Garnett bred early – she was due on the 20th – if Zinnia comes home with us, it will be close to Thanksgiving. It feels like it is all coming together. I control so little of life, I am learning to sit back and appreciate the wonderful spectacle that it is.

18 September

A Spiritual And Unnatural Thing. Disturbance In The Field.

by Jon Katz

Killing one of our own animals is a spiritual thing for me, and an awful thing, a traumatic thing and a beautiful thing.

Maria and I have taken care of Zelda for nearly 11 years, we have fed her, had her sheared, sold her wool for yarn, battled with her, cajoled her and admired her great will and independence.

There is really nothing more unnatural for me than killing something you have loved and cared for for that long. It is a Disturbance In The Field, rituals and routines seem upended, turn inside and out.

There is great satisfaction and pride in helping an animal to end its life with the dignity and comfort our culture rarely allows for human beings. Without bureaucracy and politicians and politics and regulations, we are free to care for the animals we love in the way we think best.

This makes me stronger, even as my heart sank into my stomach when I pulled the trigger and saw the confused and hurt look on Zelda’s face. Zelda gave me lots of trouble, but we got to a good place, one of respect and affection.

My world felt out of kilter, and yet it also felt very right. Nothing about life and death is simple.

She was one of the few sheep that wasn’t wary of me, showing up all the time with dogs. Zelda always posed for me, looked into the camera, came up to sniff my hand, she always permitted me to rub her forehead or scratch my back.

I can’t help but feeling a little like a betrayer by using that trust to shoot and kill her.

Maria and I both felt empty this afternoon, we took a ride together to go to Tractor Supply and get some salt and mineral blocks for the sheep and donkeys.

Earlier, I went to Albany to meet a remarkable young man named Pole, he is fifteen and has spent most of his life in refugee camps in Thailand.

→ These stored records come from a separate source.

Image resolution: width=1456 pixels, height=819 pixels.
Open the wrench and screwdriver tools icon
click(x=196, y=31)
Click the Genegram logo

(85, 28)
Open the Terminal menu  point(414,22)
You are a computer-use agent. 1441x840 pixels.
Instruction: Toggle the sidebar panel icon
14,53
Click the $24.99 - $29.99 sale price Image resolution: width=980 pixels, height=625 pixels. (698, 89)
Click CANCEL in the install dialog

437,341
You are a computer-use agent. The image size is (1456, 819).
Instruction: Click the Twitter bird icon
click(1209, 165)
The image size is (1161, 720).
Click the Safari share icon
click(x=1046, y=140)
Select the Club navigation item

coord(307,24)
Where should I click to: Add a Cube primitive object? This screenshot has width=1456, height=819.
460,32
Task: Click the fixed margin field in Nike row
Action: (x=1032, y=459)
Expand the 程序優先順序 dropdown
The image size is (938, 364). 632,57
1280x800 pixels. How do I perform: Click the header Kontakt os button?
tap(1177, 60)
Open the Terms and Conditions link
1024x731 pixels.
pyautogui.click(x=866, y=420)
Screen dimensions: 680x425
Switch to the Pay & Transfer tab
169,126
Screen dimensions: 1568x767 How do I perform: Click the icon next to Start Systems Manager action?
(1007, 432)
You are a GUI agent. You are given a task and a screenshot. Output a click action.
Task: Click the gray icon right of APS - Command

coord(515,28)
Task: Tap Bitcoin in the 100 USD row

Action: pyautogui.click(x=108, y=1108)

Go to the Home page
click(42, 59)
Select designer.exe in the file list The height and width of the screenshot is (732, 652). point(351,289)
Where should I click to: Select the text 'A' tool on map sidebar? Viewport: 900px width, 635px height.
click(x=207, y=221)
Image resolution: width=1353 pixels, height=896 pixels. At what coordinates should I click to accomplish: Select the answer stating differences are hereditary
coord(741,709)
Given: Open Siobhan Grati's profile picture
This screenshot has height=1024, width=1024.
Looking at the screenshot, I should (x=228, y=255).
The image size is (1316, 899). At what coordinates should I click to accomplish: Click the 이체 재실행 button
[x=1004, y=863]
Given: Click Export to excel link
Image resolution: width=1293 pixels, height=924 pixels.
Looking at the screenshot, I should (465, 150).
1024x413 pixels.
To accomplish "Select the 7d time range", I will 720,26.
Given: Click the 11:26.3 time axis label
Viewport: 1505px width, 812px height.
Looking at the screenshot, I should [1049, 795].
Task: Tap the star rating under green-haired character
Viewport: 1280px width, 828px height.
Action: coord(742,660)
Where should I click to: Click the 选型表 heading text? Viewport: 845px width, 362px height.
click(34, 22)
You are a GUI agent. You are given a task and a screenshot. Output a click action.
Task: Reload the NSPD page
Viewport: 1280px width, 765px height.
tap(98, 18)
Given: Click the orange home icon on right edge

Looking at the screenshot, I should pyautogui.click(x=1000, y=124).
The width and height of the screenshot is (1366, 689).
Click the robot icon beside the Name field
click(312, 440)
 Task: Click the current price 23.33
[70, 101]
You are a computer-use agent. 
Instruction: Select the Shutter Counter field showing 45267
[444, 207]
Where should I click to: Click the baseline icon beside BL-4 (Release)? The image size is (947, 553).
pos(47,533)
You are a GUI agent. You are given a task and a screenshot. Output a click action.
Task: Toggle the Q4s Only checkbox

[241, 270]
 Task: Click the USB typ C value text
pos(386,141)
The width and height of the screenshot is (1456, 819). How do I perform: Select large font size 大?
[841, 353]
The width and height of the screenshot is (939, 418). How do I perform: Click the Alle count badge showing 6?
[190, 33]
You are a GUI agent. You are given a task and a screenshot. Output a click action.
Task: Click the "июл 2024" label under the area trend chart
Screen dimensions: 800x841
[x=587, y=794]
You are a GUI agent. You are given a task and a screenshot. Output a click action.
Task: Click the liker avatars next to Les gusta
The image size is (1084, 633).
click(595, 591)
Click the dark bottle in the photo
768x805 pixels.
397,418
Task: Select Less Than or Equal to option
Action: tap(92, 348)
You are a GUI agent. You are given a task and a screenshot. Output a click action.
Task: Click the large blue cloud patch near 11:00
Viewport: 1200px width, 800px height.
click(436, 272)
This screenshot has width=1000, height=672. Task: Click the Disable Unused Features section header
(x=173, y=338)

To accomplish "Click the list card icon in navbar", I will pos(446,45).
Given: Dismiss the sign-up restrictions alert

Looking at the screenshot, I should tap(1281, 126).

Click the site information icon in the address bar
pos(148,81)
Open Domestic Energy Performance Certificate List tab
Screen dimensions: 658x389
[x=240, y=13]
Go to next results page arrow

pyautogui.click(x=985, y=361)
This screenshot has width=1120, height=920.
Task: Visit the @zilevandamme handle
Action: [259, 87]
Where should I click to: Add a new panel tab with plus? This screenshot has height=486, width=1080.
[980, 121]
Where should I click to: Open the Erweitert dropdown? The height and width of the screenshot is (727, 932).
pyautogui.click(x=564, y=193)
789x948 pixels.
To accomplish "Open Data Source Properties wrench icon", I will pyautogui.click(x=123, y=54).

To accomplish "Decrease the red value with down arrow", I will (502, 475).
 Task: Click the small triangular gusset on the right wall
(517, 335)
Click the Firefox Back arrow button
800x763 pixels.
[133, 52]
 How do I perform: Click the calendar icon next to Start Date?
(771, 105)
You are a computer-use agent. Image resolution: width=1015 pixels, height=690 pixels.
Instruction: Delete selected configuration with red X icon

His suffering did not end there, he was bullied and harassed at a local Albany high school and his parents got him to Bishop Maginn.  He is safe there. Meeting him felt good and healing for me, I’ll write more about him later.

It put my day in balance, doing good feels good.

The sadness and shock didn’t last. For much of my life, I could never have imagined I would be out in a pasture shooting a sheep I admired. Who could have predicted that? You can’t know what you’re going to feel, you can only feel it.

At the end of the day, I feel drained, yet uplifted, and that is the spiritual part, my real connection with Zelda.

I did my job, I did the last thing I could do for Zelda, and did it well. And what could be more caring than that?

18 September

Burying Zelda. An Iconic Image, It Speaks For Itself

by Jon Katz

I wanted and needed to share this photograph. It has an iconic feel to it, it speaks to Maria’s strength, the awareness of animals, the circle of life and death. These are the lessons of the farm, of the animals we live with.

They are sacred lessons to me, almost a sacrament. As we buried Zelda, all of the sheep lined up to watch and stay close. Zelda was an enormous part of their lives, even recently, when she withered and weakened.

The photo speaks for itself, I don’t want to cloud it or distract from it with a lot of words. All is well on our farm.